Comparative Study of Transcriptome in the Hearts Isolated from Mice, Rats, and Humans

Abstract

The heart is a significant organ in mammalian life, and the heartbeat mechanism has been an essential focus of science. However, few studies have focused on species differences. Accordingly, challenges remain in studying genes that have universal functions across species and genes that determine species differences. Here, we analyzed transcriptome data in mouse, rat, and human atria, ventricles, and sinoatrial nodes (SA) obtained from different platforms and compared them by calculating specificity measure (SPM) values in consideration of species differences. Among the three heart regions, the species differences in SA were the greatest, and we searched for genes that determined the essential characteristics of SA, which was SHOX2 in our criteria. The SPM value of SHOX2 was prominently high across species. Similarly, by calculating SPM values, we identified 3 atrial-specific, 11 ventricular-specific, and 17 SA-specific markers. Ontology analysis identified 70 cardiac region- and species-specific ontologies. These results suggest that reanalyzing existing data by calculating SPM values may identify novel tissue-specific genes and species-dependent gene expression. This study identified the importance of SHOX2 as an SA-specific transcription factor, a novel cardiac regional marker, and species-dependent ontologies.
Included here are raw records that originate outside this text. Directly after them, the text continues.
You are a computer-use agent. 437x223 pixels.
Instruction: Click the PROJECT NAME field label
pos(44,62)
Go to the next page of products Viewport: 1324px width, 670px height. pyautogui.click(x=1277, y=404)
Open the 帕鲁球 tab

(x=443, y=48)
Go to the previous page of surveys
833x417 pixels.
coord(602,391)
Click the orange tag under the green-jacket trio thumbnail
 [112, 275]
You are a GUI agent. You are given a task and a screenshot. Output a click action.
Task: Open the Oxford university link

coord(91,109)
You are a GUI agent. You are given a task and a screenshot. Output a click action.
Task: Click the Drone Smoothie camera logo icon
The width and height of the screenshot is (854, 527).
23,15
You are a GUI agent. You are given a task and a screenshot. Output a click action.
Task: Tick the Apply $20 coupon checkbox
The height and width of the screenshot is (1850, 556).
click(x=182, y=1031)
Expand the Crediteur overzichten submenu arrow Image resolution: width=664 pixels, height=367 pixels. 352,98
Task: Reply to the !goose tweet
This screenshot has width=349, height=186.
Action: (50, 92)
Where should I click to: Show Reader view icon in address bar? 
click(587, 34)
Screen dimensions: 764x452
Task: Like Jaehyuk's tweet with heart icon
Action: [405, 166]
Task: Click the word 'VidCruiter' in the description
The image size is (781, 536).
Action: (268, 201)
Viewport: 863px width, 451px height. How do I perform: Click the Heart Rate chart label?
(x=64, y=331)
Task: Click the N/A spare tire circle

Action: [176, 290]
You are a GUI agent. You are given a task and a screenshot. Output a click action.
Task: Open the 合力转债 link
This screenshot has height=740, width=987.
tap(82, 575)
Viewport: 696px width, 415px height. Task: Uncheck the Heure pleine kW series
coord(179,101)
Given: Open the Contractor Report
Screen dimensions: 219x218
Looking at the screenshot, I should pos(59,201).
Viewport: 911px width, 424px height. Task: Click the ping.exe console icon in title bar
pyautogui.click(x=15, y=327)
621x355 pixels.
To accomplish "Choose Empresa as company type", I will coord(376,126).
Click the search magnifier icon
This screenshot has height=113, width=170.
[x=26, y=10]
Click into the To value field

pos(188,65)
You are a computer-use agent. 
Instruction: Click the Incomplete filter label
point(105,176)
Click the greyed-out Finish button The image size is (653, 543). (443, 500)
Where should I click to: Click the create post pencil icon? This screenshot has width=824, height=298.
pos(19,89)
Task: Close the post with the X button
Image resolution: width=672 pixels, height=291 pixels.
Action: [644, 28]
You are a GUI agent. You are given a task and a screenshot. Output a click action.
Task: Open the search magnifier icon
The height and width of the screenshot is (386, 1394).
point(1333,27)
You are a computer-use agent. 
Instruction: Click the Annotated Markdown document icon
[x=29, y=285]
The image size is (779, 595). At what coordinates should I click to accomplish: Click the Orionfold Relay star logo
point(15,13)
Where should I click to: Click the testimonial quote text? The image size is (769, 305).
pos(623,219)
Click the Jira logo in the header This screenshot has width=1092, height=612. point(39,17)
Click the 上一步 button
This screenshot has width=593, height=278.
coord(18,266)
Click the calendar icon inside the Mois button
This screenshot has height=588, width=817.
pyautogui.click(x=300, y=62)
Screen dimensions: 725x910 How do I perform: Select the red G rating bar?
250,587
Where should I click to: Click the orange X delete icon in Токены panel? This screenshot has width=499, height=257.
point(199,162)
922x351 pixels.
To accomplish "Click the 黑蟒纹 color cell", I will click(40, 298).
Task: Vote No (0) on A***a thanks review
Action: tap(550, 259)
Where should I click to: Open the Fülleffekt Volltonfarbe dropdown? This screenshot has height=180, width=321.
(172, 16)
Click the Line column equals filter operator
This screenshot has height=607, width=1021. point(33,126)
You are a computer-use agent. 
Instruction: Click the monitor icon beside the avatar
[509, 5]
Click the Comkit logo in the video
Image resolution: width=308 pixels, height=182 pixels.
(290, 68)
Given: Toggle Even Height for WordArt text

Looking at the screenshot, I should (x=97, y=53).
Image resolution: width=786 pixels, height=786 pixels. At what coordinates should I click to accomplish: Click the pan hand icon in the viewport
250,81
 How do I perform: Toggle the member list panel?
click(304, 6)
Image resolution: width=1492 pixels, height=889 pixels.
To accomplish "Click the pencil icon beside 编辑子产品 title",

Keywords: SHOX2; heart; transcriptome.

Figure 1

The clustering for the transcriptome samples and the distributions of expression intensity of gene expression intensities for mouse (A) and rat (B) array data (Illumina bead chip or SurePrint GE microarray) and (C) human RNA-seq data. (D) Interspecies comparisons of transcriptome data were performed using human gene ortholog relationships. For each gene, differences in expression levels between sites were tested by analysis of variance (ANOVA), and p values were calculated. For each gene, the site-specificity of the three sites was calculated as the specificity measure (SPM) value. Most of the analysis was performed on a single platform by SPM values. The results of hierarchical clustering of SPM values for site-specificity. Human genes with orthologs in mice and rats were targeted. The analysis was limited to the left atrium (LA), ventricles (V) (right ventricle (RV), and left ventricle (LV) data were combined), and sinoatrial nodes (SA), which are cardiac regions that are common in the transcriptome data. LAA; left atrial appendage, RA; right atrium, PA; pulmonary artery, PV; pulmonary vein. Each cardiopulmonary region is color-coded, with a corresponding panel in (A).

Figure 2

The expression intensity correlations between species are compared in the left atrium (LA), ventricle (V), and sinus node (SA), in order from top to bottom. The leftmost panels show the correlation between mice and rats, the middle panels show the correlation between rats and humans, and the rightmost panels show the correlation between humans and mice. Spearman’s correlation coefficient is displayed at the top of each graph.

Figure 3

Cardiac region-specific genes. The number of left atrial (LA, (A)), ventricular (V, (B)), and sinoatrial node (SA, (C)) specific genes selected based on SPM values are indicated by numbers in parentheses beside the area-proportional Venn diagram. Animal species are color-coded as human (pink), mouse (green), and rat (blue). Transcription factors are shown as representatives of specific genes, with a maximum of five top-ranked transcription factors in each space. The rank is determined by the magnitude of the SPM value. Specific transcription factors that are conserved across more than two species are underlined; specific transcription factors that are conserved among the three species are shown in red.

Figure 4

Specificity of six selected transcription factors with respect to sinoatrial nodes across three animal species. (A) Plot of z-score normalized specificity measure (SPM) values for three animal species: human on the x-axis, rat on the y-axis, and mouse on the z-axis. Scatter plots showing the relationship between (B) mouse–rat, (C) human–mouse, and (D) human–rat raw SPM values. The dotted lines indicate the threshold SPM values for specificity in this study. SHOX2, HOXA2, and ISL1 exceed the threshold values in all species. SHOX2, HOXA2, and ISL1 exceed the threshold values in all species.

Figure 5

Quantitative PCR validation of selected transcripts. The PCR result measures the expression of the ventricle with arbitrary unit 1, and shows how many times more than the expression of the ventricle. In our transcriptome analysis, Etv1 is atrium-specific, Tbx3, Shox2 and Isl1 are SA-specific genes in mice. With respect to Hoxa2, our specificity measure (SPM) criteria could not be confirmed. Each heart region is color-coded at the bottom. LA; left atrium, RA; right atrium, SA; sinoatrial node, LV; left ventricle, RV; right ventricle.

Figure 6

(A) is a heat map of z-score normalized SPM values in left atrial (LA)-specific genes that are common across species. Similarly, (B,C) show ventricle-specific gene groups and sinoatrial node (SA)-specific gene groups, respectively.

Figure 7

(A), A heat map of the human-selective LA-specific genes with the representative enriched gene ontology. Similarly, (B,C) show representative rat ventricle-specific ontologies and mouse SA-specific ontologies, respectively.